Tuesday, 21 April 2009

HOW FOREIGN EXCHANGE TURNOVER HAS GROWN

In 1998, the Federal Reserve’s most recently published survey of reporting dealers in the United States estimated that foreign exchange turnover in the U.S. market was $351 billion a day, after adjustments for double counting. That total is an increase of 43% above the estimated turnover in 1995 and more than 60 times the turnover in 1977, the first year for which roughly comparable survey data are available.

In some ways, this estimate understates the growth and the present size of the U.S. foreign exchange market. The $351 billion estimated
daily turnover covered only the three traditional instruments in the “over-the-counter” (OTC) market—spot, outright forwards, and foreign
exchange (FX) swaps; it did not include over-thecounter currency options and currency swaps traded in the OTC market, which totaled about $32 billion a day in notional value (or face value) in 1998. Nor did it include the two products traded, not “over-the-counter,” but in organized exchanges— currency futures and exchange-traded currency options, for which the notional value of the turnover was perhaps $10 billion per day.

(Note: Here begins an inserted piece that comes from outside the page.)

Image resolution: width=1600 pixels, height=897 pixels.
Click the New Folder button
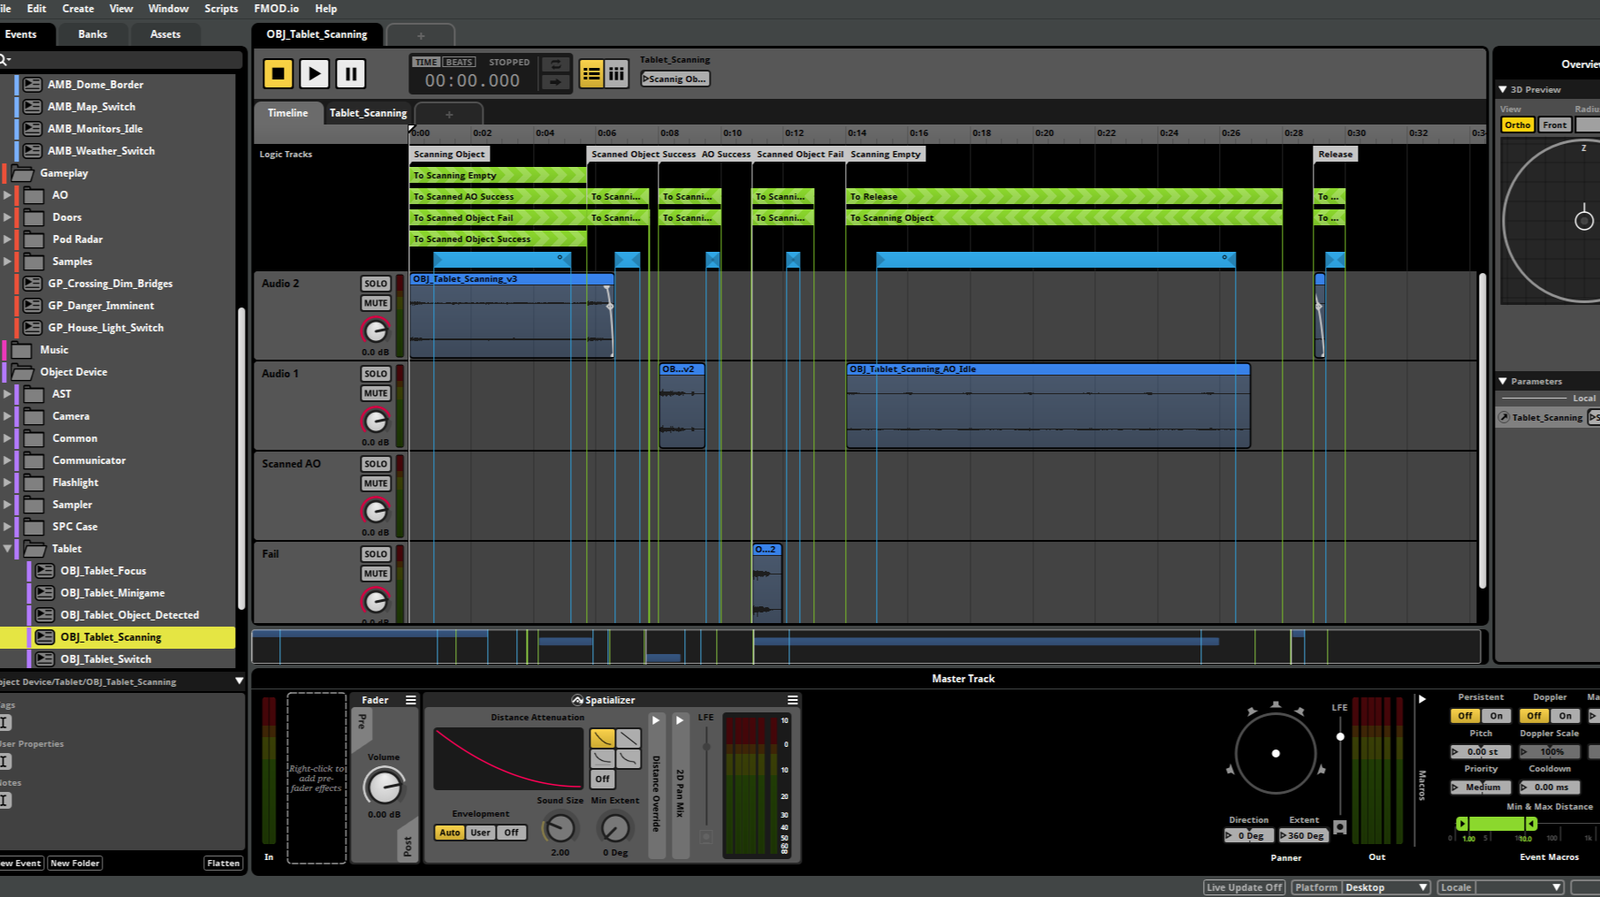point(75,863)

The global foreign exchange market also has shown phenomenal growth. In 1998, in a survey under the auspices of the Bank for International
Settlements (BIS), global turnover of reporting dealers was estimated at about $1.49 trillion per day for the traditional products, plus an
additional $97 billion for over-the-counter currency options and currency swaps, and a further $12 billion for currency instruments
traded on the organized exchanges. In the traditional products, global foreign exchange turnover, measured in current exchange rates,
increased by more than 80 percent between 1992 and 1998.